Face à cela, nous avons bien sûr une communauté d’experts grandissante, issus de différents milieux (bien souvent du secteur privé) et adoptant différentes approches de la question. Aussi, difficile pour beaucoup de s’y retrouver, car leurs conclusions – quoiqu’unanimes sur l’urgence d’agir rapidement pour inverser la vapeur en termes d’émissions carbone – ne sont pas en tout point identiques, notamment en ce qu’il s’agit des projections de hausses de températures et du délai qu’il nous reste avant d’atteindre le point de non-retour. Il ne faut dès lors pas s’étonner que le grand public s’y perde, avec pour finalité de ne plus savoir trop qui croire. Et d’oublier de facto que, quelle que soit l’étude, toutes rappellent pourtant que si nous n’agissons pas, nous courons droit dans le mur.
À ce scepticisme grandissant issu de cette pluralité d’analyses scientifiques, reste bien sûr celle du Groupe d’experts intergouvernemental sur l’évolution du climat (GIEC), dont l’objectif est de synthétiser les études sur les effets du changement climatique dans des rapports faisant l’état des lieux à un instant T (à noter d’ailleurs à ce propos que ses experts se sont récemment réunis à Hangzhou, en Chine, et n’ont pas réussi à fixer un calendrier quant à la parution de leur prochain rapport). Toutefois, là encore leur crédibilité est mise en doute, apportant de l’eau au moulin aux détracteurs du changement climatique et de ceux y préférant le déni. Aussi le GIEC est-il souvent critiqué.

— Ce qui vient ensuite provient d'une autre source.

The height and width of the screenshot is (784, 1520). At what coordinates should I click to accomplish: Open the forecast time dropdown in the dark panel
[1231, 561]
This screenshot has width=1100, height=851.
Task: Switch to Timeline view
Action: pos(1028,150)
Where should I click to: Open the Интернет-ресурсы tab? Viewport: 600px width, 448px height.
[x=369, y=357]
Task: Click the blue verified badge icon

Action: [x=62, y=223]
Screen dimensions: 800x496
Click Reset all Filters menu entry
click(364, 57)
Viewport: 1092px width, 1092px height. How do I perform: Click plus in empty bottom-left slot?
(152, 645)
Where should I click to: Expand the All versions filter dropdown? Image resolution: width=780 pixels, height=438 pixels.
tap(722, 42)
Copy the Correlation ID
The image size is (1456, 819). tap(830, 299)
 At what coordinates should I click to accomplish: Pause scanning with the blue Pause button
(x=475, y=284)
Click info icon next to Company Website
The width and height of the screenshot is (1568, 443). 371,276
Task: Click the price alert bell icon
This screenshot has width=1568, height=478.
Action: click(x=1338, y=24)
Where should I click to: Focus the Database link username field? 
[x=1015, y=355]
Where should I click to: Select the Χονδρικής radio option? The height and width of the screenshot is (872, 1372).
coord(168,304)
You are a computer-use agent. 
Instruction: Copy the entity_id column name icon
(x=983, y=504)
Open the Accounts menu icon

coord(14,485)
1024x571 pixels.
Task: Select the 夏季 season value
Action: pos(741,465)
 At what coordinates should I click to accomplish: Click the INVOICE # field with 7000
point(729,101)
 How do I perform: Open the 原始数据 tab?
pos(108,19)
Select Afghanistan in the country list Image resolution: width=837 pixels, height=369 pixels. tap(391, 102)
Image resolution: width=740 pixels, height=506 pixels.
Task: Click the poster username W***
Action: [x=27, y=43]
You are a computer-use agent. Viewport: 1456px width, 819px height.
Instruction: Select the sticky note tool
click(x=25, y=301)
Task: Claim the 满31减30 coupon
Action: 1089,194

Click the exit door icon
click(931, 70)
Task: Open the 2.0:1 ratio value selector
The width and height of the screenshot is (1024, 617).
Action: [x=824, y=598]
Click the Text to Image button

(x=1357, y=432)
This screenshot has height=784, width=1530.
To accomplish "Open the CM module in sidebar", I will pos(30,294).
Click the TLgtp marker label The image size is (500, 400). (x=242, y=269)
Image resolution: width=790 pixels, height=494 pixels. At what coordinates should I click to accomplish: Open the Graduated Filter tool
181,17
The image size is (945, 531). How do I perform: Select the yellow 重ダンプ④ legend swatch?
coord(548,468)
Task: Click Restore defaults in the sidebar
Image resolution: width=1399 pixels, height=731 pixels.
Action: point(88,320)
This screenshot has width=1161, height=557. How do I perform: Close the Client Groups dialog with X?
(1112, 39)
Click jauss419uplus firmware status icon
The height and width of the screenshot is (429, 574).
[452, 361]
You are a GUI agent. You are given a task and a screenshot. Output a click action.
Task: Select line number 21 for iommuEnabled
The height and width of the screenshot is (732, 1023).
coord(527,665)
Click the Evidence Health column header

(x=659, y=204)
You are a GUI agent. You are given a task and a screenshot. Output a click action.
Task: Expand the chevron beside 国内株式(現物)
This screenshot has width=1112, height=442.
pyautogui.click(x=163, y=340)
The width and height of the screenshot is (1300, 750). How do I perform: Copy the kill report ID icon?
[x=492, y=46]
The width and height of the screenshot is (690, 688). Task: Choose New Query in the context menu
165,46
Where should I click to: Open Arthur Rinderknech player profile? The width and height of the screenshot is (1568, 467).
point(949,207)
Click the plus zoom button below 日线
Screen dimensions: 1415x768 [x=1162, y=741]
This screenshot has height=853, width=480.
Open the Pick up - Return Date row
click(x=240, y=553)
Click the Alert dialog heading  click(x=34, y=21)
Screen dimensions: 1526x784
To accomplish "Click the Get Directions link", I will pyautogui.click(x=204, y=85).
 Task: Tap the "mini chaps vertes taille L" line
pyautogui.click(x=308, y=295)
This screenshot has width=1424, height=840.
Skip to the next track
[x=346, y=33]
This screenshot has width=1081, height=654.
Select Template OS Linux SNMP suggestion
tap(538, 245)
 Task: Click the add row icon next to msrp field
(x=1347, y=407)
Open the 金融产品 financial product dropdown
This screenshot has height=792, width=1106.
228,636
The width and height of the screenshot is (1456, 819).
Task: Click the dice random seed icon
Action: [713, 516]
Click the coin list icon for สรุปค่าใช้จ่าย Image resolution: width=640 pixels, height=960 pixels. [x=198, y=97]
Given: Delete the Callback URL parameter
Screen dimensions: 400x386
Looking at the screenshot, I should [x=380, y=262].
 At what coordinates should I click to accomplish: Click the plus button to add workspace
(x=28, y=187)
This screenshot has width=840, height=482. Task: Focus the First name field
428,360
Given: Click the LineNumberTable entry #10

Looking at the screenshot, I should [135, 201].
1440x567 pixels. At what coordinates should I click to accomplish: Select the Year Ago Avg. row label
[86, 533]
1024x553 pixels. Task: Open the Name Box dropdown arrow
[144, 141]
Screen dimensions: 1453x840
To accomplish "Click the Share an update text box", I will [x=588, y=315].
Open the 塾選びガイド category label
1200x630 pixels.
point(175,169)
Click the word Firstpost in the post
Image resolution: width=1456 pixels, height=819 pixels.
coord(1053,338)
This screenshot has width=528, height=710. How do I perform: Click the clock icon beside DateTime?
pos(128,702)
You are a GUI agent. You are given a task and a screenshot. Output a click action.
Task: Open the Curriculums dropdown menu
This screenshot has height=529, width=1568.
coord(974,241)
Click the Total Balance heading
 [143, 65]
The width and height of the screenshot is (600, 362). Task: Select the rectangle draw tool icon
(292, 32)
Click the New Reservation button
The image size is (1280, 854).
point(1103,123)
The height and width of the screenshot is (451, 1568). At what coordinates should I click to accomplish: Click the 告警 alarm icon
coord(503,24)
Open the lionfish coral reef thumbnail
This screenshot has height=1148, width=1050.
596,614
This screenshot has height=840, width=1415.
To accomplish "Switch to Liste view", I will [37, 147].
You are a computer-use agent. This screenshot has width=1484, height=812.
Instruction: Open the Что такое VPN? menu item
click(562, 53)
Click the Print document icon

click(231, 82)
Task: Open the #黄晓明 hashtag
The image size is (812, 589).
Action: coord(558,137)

Parmi les idées reçues ayant un impact négatif sur le processus de décarbonisation de nos sociétés figure notamment le fait que le GIEC serait un « groupe fermé », ce qui est totalement faux. Tout autant d’ailleurs que le fait que les données sur le climat utilisées seraient erronées, car non, elles ne le sont pas, et sont même très diversifiées. Idem quant au fait que les rapports seraient truffés d’erreurs et que les sources ne seraient pas fiables. Là encore, croire cela est une hérésie absolue.
Non, le véritable problème du GIEC est qu’il est trop « politisé », quand bien même ses règles fondatrices lui interdisent toute recommandation politique. Et ce, pour la bonne raison que les résumés de ses rapports doivent recevoir, avant publication, l’approbation de représentants des gouvernements, qui en décortiquent chaque paragraphe mot par mot. À cela, leurs auteurs rappellent la transparence du processus menant à la rédaction de leurs documents, mais aussi que les rapports sont approuvés par les représentants de tous les pays membres, lesquels ont des intérêts « très différents » les uns des autres. Un argument qui, c’est vrai, semble tenir la route, si ce n’est qu’il occulte le fait que la plupart des États ont aussi d’importants intérêts économiques, le plus souvent incompatibles avec la question environnementale.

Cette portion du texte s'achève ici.